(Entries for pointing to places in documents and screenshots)
=-=-=-=-=

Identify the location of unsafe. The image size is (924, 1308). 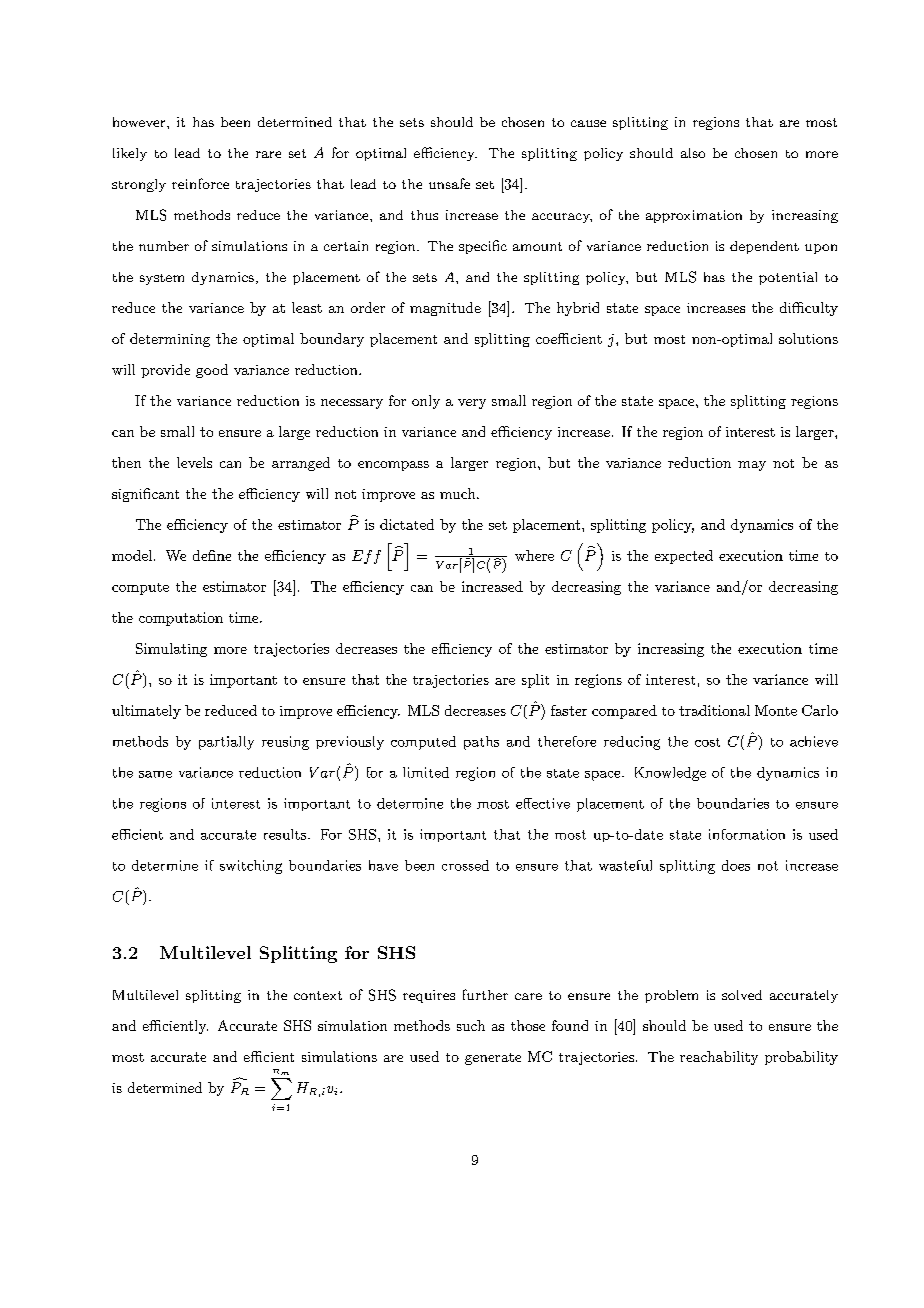
(449, 183).
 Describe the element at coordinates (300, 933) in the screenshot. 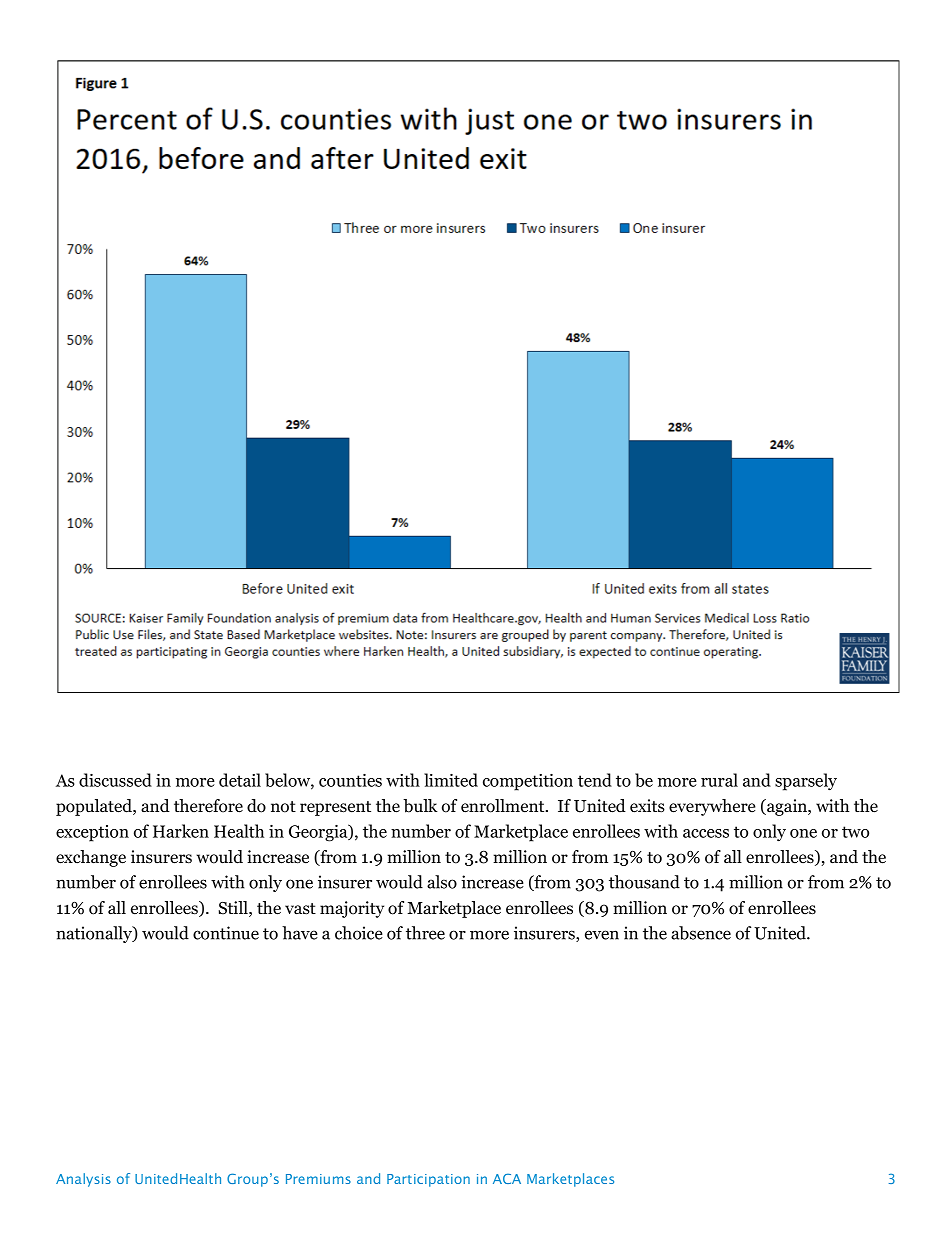

I see `have` at that location.
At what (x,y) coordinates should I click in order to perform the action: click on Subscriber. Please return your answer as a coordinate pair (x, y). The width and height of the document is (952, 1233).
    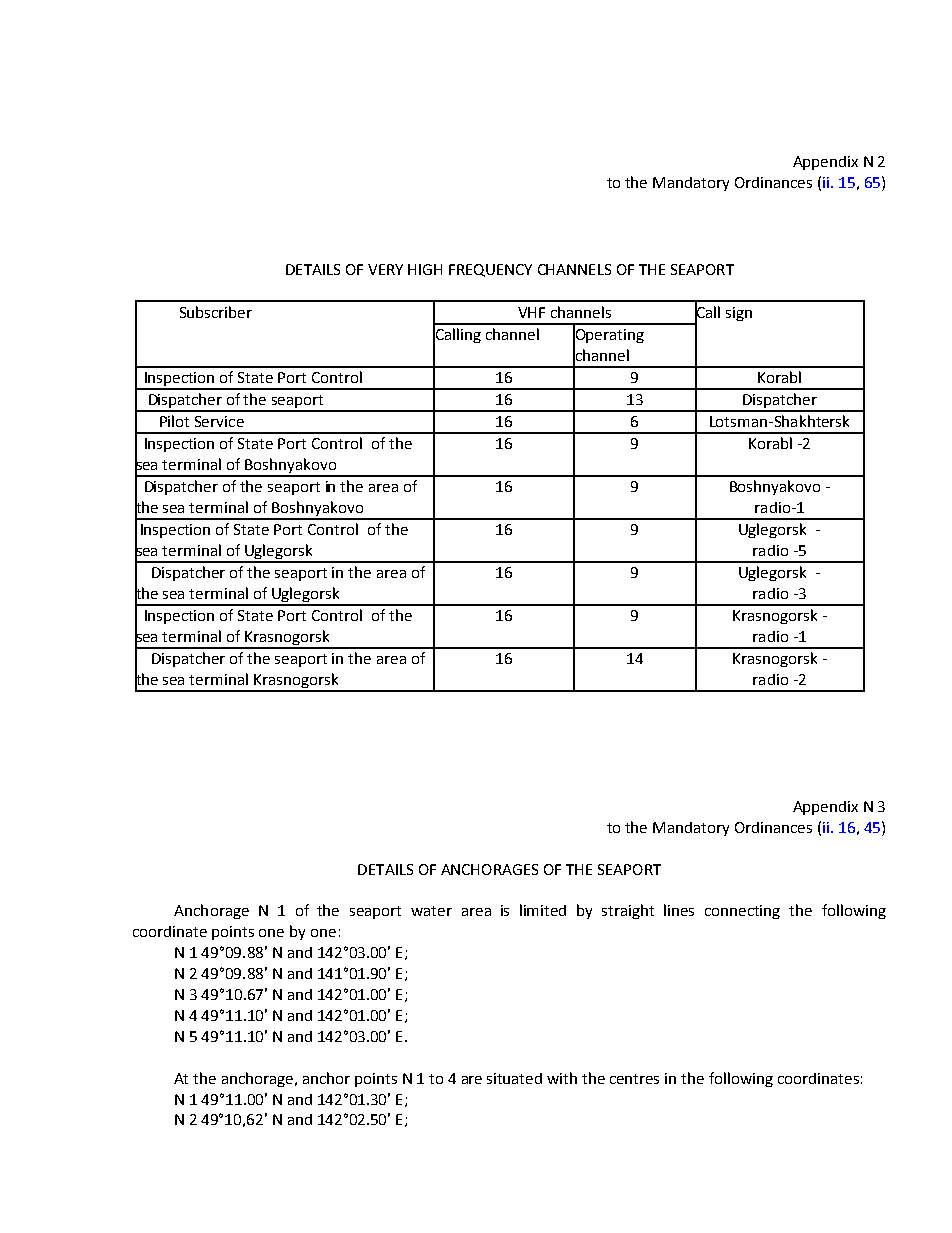
    Looking at the image, I should click on (216, 312).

=-=-=-=-=

(What you will do) Rewrite the data from its first line through the line containing "at that location." as a JSON list of strings, one string per line, with blank lines skipped and the pictures left out.

(Answer to the problem)
[
  "Identify the location of unsafe. The image size is (924, 1308). ",
  "(449, 183).",
  " Describe the element at coordinates (300, 933) in the screenshot. ",
  "I see `have` at that location."
]